Properties and Characterization of Modern Materials

This book focuses on robust characterization and prediction methods for materials in technical applications as well as the materials’ safety features during operation. In particular, it presents methods for reliably predicting material properties, an aspect that is becoming increasingly important as engineering materials are pushed closer and closer to their limits to boost the performance of machines and structures. To increase their engineering value, components are now designed under the consideration of their multiphysical properties and functions, which requires much more intensive investigation and characterization of these materials. 
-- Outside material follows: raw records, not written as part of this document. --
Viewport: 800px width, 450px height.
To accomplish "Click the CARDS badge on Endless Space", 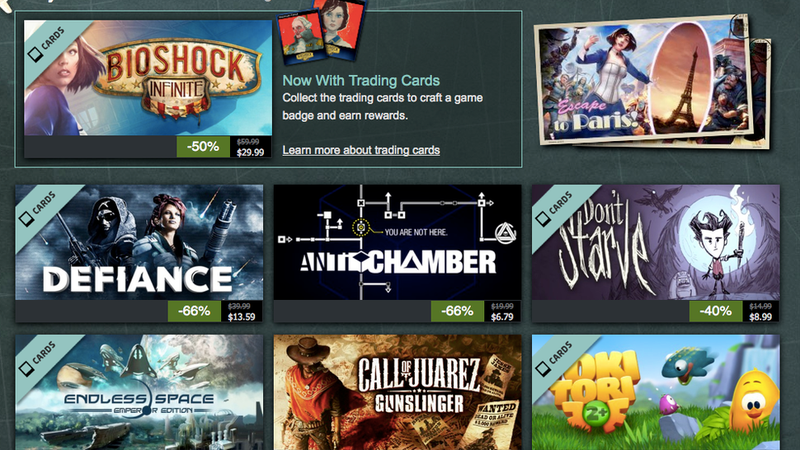I will (x=38, y=358).
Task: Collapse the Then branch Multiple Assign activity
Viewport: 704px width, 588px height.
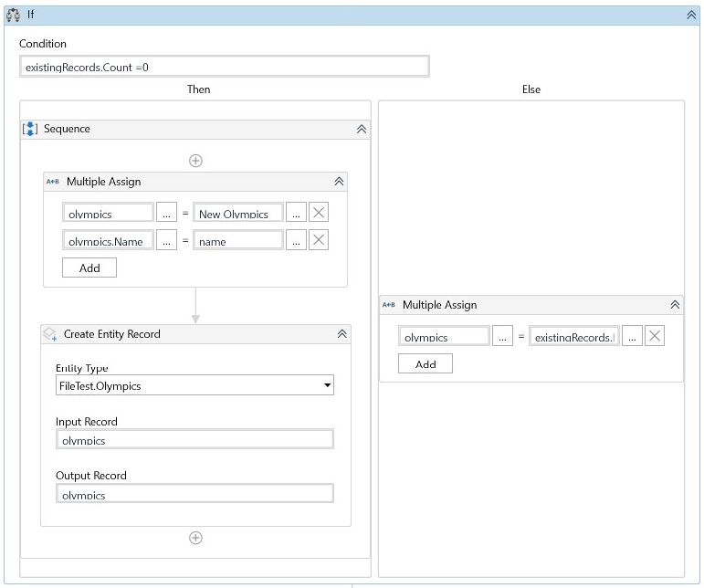Action: (x=339, y=182)
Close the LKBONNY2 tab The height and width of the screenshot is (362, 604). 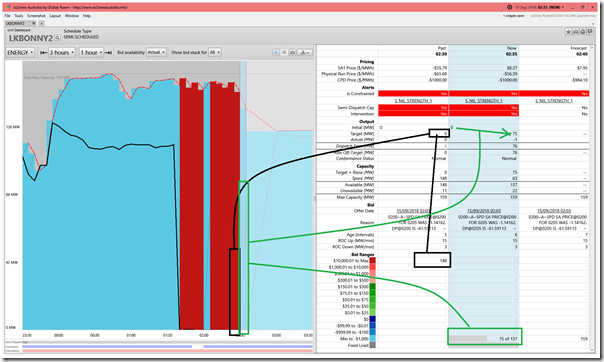[34, 23]
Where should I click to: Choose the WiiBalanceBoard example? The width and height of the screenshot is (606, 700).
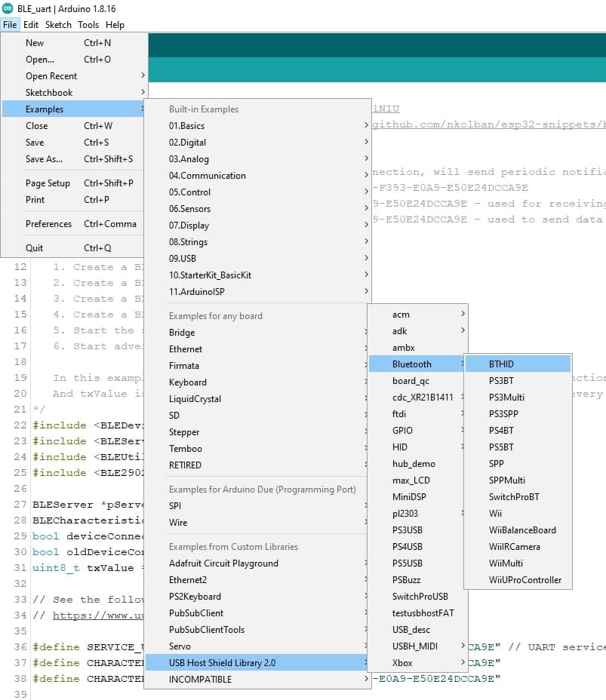[x=522, y=530]
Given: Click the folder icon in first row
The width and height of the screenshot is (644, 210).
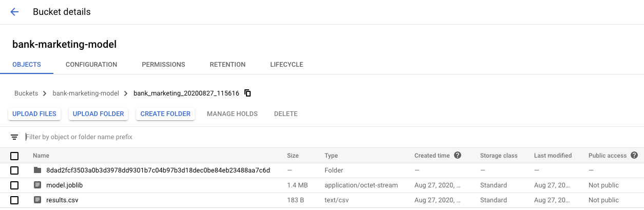Looking at the screenshot, I should [37, 170].
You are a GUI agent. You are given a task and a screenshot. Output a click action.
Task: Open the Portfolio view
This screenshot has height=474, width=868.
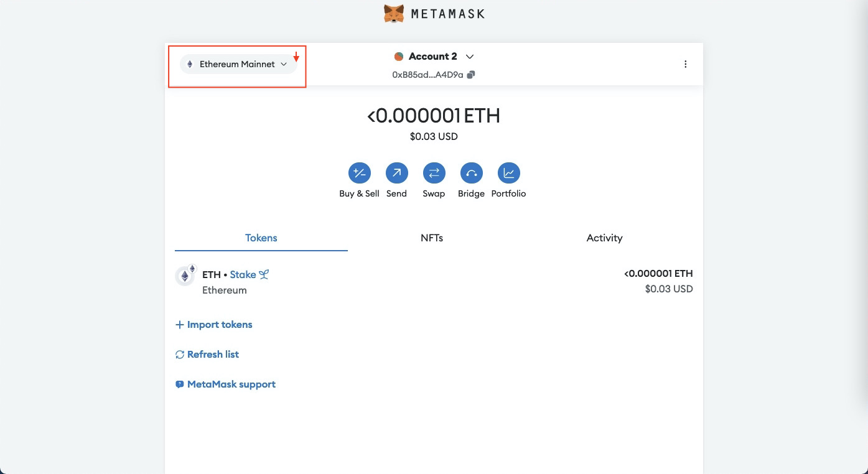click(x=508, y=173)
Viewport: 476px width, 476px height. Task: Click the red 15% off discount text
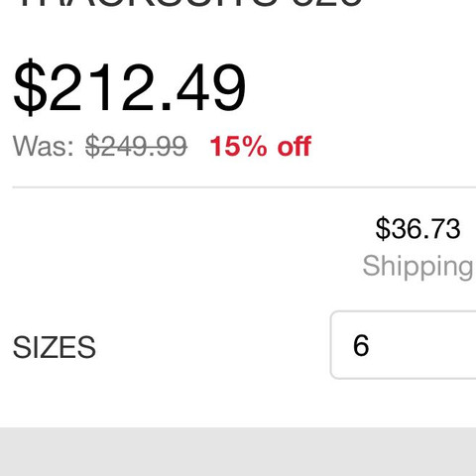click(x=261, y=146)
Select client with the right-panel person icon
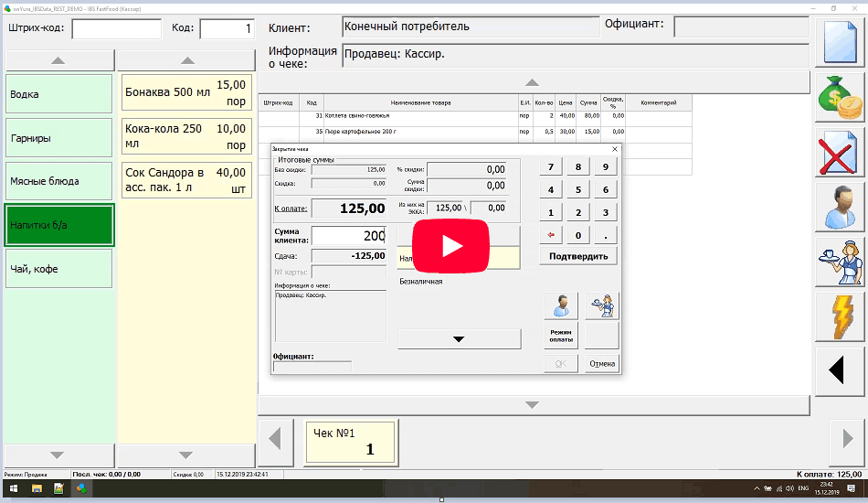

The materials covered in this monograph range from metal-based groups such as lightweight alloys, to advanced high-strength steels and modern titanium alloys. Furthermore, a wide range of polymers and composite materials (e.g. with micro- and nanoparticles or fibres) is covered. The book explores methods for property prediction from classical mechanical characterization-related fields of application, for example, from wear, creep, fatigue and crack growth, to specific surface properties, to dielectric and electrochemical values. As in all fields of modern engineering, the process is often accompanied by numerical simulation and optimization.   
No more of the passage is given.